Daher werden dringend neue Konzepte und innovative Verfahren für die Biotransformation benötigt. Insbesondere müssen generische Methoden entwickelt werden, um einen einfachen Zugang zu einer systematisch organisierten Toolbox verschiedener Biokatalysatoren in einem stabilen und einfach handhabbaren Format zu erhalten. Gleichzeitig sollten diese Methoden eine einfache Maßstabsvergrößerung erlauben, um industrielle Prozesse ökonomisch realisieren zu können.
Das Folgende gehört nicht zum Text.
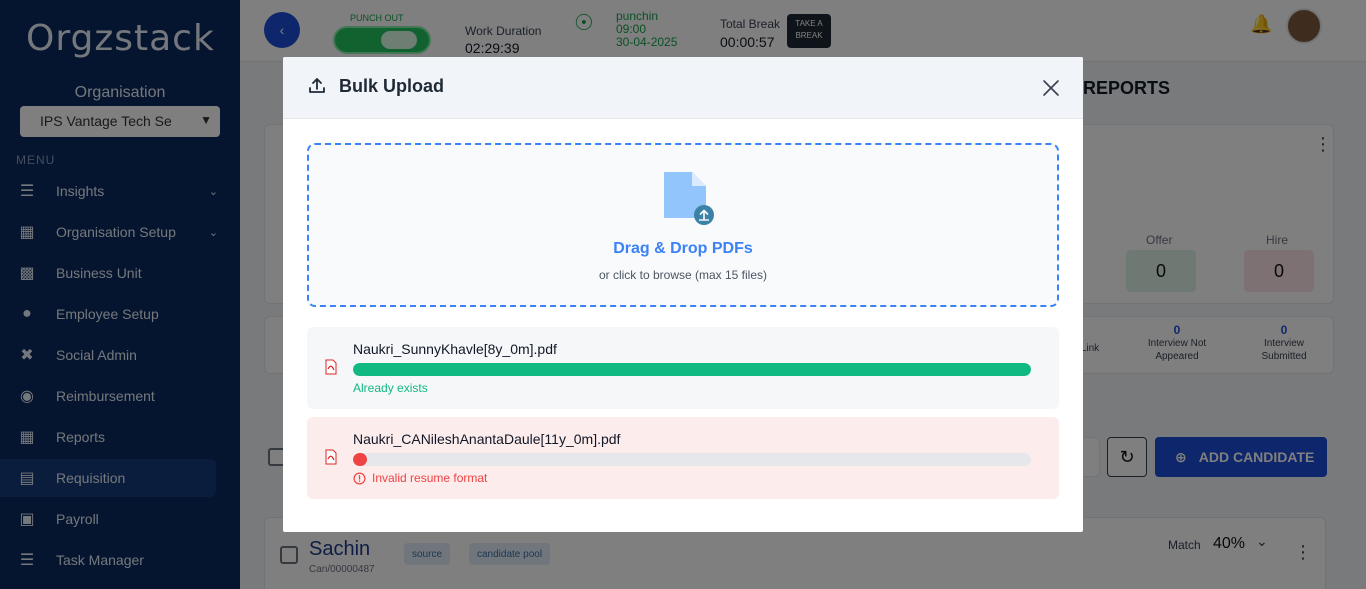  Describe the element at coordinates (683, 248) in the screenshot. I see `dropzone-title: Drag & Drop PDFs` at that location.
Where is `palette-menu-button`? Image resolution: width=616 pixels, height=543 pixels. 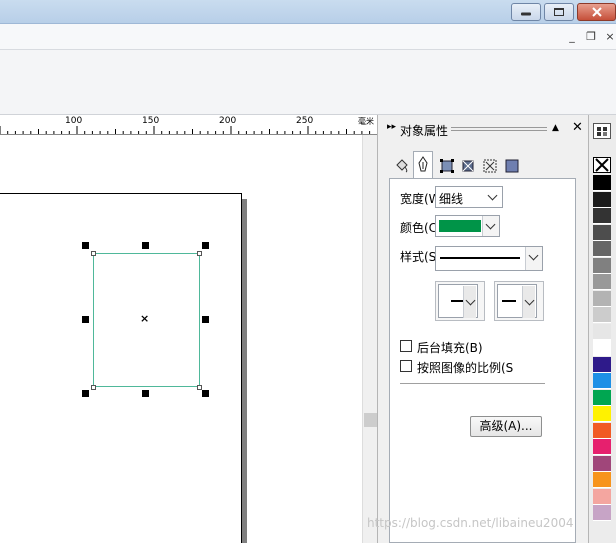 palette-menu-button is located at coordinates (602, 131).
Am Institut für Molekulare Enzymtechnologie der Heinrich Heine Universität Düsseldorf wurde eine neue Methode zur Herstellung von Trägermaterial- und Zell-freier Enzymimmobilisate entwickelt. Diese ermöglicht die Bildung katalytisch-aktiver Enzymaggregate sog. inclusion bodies (catIBs), die als in Wasser und in organischen Lösungsmitteln unlösliche Aggregate innerhalb der Zelle akkumulieren und mittels eines einfachen Zwei-Schritt Protokolls gereinigt werden, ohne dass dafür chromatografische Verfahren benötigt werden. CatIBs sind biologisch abbaubare Enzymimmobilisate mit großem Anwendungspotential in der synthetischen Chemie und chemischen Industrie.

Der Lehrstuhl für Bioverfahrenstechnik beschäftigt sich mit der Optimierung des CatIB Produktionsverfahrens unter Verwendung der RAMOS- und BioLector-Technologie.